- **Stated goal**:
Edit the material starting with the line with "Screen dimensions: 840x467" and going on through the line with "point(326,64)": write those lines out again with "Remote Info" changed to "Remote Details" and nothing else altered.

- **Dataset records**:
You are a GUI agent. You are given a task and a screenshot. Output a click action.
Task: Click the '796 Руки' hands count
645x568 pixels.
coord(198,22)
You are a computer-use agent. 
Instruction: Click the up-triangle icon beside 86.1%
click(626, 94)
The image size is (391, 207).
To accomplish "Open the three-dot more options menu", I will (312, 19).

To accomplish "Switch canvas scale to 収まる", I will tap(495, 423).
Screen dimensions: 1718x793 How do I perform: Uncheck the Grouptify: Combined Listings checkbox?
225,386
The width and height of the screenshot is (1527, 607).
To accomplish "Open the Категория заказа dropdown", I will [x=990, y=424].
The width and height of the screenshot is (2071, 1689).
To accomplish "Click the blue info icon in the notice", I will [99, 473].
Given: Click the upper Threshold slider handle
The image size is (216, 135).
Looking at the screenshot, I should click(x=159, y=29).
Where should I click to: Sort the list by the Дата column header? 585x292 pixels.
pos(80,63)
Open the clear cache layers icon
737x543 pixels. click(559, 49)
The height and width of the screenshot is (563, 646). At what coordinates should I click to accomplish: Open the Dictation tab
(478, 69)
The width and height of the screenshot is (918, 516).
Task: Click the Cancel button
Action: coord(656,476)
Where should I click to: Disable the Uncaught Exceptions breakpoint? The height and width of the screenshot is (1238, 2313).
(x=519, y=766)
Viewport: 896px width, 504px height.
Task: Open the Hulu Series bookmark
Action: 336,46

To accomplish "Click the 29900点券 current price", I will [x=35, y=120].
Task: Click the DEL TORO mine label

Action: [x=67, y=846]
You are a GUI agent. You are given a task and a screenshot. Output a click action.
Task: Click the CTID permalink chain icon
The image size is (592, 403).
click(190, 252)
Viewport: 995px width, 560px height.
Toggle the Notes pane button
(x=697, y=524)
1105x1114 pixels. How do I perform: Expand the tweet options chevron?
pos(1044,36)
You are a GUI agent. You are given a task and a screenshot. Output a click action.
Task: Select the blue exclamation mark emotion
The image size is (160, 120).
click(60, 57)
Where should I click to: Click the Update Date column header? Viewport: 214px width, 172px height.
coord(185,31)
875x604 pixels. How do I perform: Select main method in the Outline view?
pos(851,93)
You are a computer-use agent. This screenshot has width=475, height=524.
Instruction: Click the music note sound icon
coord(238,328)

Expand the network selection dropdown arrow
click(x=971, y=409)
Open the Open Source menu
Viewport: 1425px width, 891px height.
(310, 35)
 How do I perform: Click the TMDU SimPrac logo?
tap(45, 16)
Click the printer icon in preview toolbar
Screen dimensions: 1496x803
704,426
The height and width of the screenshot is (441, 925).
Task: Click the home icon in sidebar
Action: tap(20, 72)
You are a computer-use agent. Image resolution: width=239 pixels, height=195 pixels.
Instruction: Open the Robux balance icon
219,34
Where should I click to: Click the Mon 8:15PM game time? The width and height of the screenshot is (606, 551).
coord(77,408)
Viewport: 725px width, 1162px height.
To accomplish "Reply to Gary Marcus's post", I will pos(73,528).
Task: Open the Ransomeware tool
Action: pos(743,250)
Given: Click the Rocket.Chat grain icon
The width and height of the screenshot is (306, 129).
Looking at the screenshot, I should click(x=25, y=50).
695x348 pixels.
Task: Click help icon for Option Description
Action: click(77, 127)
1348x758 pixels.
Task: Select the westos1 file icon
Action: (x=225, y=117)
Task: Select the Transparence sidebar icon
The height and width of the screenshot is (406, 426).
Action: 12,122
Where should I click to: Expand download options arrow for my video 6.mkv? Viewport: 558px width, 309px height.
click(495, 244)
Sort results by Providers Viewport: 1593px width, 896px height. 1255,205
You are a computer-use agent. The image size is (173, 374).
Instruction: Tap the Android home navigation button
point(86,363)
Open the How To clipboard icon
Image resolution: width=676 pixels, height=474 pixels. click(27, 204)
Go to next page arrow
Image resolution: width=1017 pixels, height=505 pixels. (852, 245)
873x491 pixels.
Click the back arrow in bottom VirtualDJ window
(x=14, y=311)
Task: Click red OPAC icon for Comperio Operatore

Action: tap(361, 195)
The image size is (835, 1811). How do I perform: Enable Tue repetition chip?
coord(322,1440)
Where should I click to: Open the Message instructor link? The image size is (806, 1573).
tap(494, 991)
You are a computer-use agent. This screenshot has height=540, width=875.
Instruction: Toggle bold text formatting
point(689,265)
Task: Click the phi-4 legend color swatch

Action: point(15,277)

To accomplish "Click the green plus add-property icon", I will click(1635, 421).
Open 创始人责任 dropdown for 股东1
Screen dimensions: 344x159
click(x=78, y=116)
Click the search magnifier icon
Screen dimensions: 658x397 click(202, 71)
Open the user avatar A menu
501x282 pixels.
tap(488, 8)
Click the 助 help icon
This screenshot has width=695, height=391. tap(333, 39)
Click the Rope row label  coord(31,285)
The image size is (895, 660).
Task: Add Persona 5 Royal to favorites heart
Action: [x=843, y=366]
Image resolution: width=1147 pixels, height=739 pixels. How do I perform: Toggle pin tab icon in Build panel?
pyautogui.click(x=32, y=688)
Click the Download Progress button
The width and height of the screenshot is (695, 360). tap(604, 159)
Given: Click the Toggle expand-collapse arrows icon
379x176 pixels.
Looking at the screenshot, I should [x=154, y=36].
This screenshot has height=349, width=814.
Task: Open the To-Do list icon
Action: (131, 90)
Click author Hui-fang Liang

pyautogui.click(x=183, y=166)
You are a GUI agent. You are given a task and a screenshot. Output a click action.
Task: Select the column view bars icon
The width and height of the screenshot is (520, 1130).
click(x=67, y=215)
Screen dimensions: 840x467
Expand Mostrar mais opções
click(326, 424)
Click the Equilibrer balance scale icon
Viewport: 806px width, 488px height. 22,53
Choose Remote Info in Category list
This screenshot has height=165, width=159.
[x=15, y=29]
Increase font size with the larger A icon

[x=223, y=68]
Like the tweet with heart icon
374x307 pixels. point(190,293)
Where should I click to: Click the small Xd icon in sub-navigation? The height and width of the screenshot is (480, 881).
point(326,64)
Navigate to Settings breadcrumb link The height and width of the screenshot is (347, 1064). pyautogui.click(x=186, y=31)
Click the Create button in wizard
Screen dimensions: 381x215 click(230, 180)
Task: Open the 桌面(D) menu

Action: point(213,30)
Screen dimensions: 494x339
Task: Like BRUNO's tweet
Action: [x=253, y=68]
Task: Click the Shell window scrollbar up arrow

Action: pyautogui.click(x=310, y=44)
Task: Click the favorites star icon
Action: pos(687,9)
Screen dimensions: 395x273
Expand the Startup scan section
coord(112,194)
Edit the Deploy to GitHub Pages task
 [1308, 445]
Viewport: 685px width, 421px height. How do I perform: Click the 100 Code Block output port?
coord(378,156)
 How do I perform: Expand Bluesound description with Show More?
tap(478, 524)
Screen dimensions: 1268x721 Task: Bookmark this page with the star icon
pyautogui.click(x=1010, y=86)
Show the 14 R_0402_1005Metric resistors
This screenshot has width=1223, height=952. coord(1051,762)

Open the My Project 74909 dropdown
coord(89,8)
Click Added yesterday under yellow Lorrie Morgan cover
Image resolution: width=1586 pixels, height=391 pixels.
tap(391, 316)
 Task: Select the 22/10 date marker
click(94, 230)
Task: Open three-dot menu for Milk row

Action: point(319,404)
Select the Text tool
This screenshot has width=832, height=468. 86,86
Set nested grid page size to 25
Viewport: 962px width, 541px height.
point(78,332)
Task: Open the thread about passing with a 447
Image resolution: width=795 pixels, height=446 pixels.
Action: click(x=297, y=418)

- **Written solution**:
Screen dimensions: 840x467
Expand Mostrar mais opções
click(326, 424)
Click the Equilibrer balance scale icon
Viewport: 806px width, 488px height. 22,53
Choose Remote Details in Category list
This screenshot has height=165, width=159.
[x=15, y=29]
Increase font size with the larger A icon

[x=223, y=68]
Like the tweet with heart icon
374x307 pixels. point(190,293)
Where should I click to: Click the small Xd icon in sub-navigation? The height and width of the screenshot is (480, 881).
point(326,64)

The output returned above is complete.